February 04, 2011 10:10 IST



Radhika Rajamani reviews the Telugu movie, Jai Bolo Telengana. Post YOUR reviews here!

The Telangana problem, a burning issue in Andhra Pradesh, is now depicted on celluloid, thanks to director N Shankar.

Shankar views it essentially from the people's point of view in Jai Bolo Telengana. Into the political backdrop, he adds a love story mainly to strike a chord with the audience. The movie merely chronicles on screen the significant points of the movement with the love story in the foreground. It espouses the cause of the new state.

The film opens with Bandagi Gopanna (Jagapathi Babu), a revolutionary character who is the third generation after his father and grandfather espousing the cause of Telangana for the betterment of people's lives. In fact he powerfully stirs up the emotions of the people to champion his cause. But like his father and grandfather, he too dies a martyr.

His son Varshit is initially not interested though his wife Jayamma (Smriti Irani) and a few others try to keep the torch alive. Jayamma is quite a pious soul who feeds people who come to her house. Varshit, a student, falls in love with Sahaja. But there is another notorious boy Chanti from a political family who wants to marry her as Sahaja's brother strikes a deal with Chanti to give his sister in marriage to him. The love track between Varshit and Sahaja blossoms till Varshit takes cognizance of the sacrifice his father made for Telangana and joins the movement.
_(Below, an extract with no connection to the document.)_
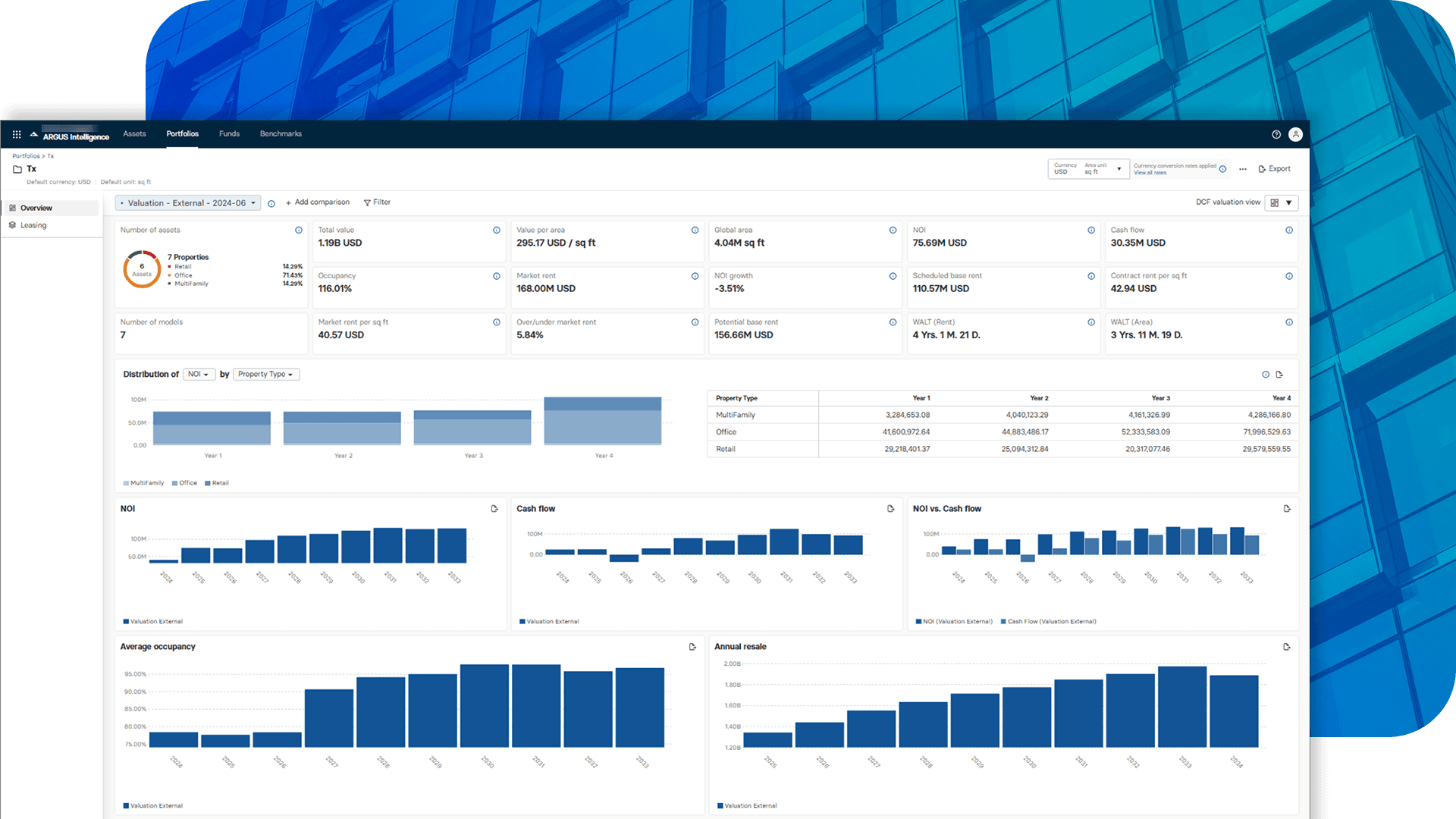The height and width of the screenshot is (819, 1456).
Task: Click the NOI distribution dropdown selector
Action: coord(199,374)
While Varshit is from Telangana, Sahaja is from Andhra -- another reason for her parents not agreeing to the match. The momentum for Telangana movement increases with the self-immolation of Varshit's friend Chari (analogy with Srikanth Chari's incident). After that the film takes the routine path to the climax.
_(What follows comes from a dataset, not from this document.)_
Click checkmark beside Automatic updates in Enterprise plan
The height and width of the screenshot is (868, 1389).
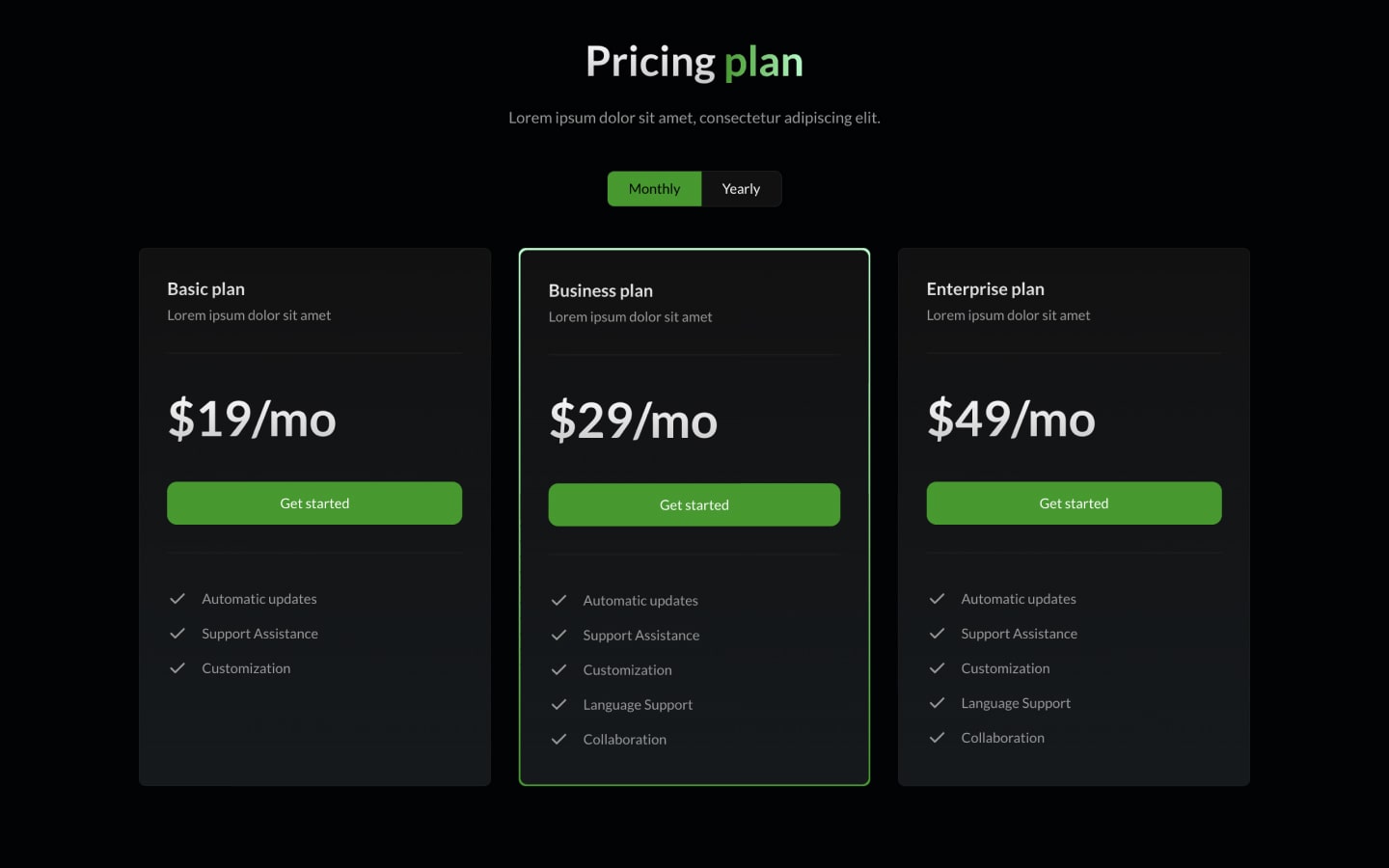(x=937, y=598)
Shankar's zeal is to be admired in making a film like this. Nothing but passion can drive such a project. In this project he has K Chandrasekhar Rao (Telangana Rashtra Samiti leader) and Gaddar (ballad singer) making cameos. He has also got others like Vedakumar M (who is part of Forum for Better Hyderabad) and Rama Melkote (an academician) to act.
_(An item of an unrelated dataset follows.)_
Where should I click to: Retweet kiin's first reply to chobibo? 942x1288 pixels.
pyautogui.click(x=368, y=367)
Shankar could have taken a holistic view of the problem and presented it rather than presenting just capsules of the old struggle (1948, 1969, 1998) and just touching upon issues like unemployment, poverty, starvation, suicide etc in the passing.

There's no proper analysis of the political processes and the delving into the roots of the problem. So in a way, the film seems lopsided and shows nothing new. It merely projects what one has read in the newspapers or seen on TV before. At times it's too loud and 'jingoistic'. As usual people from Andhra are not spoken off highly and nor are the police.

Jagapathi Babu displays the required patriotic fervour for portraying Gopanna's character. He is good at showing the aggression and the emotional displeasure in some parts. On the whole, he is convincing as Gopanna. He's taken a risk to portray the character and should be complimented for it. Smriti suits her role. The young pair (Varshit and Sahaja) are also okay.

The Jai Bolo Telangana song is quite inspiring and so is Gaddar's song.

On the whole, the film is a straightforward depiction of the Telangana statehood issue and presents a uni-dimensional picture of proceedings. It may touch a chord with those sympathetic with the issue and may attract only the supporters of the cause to the theatres.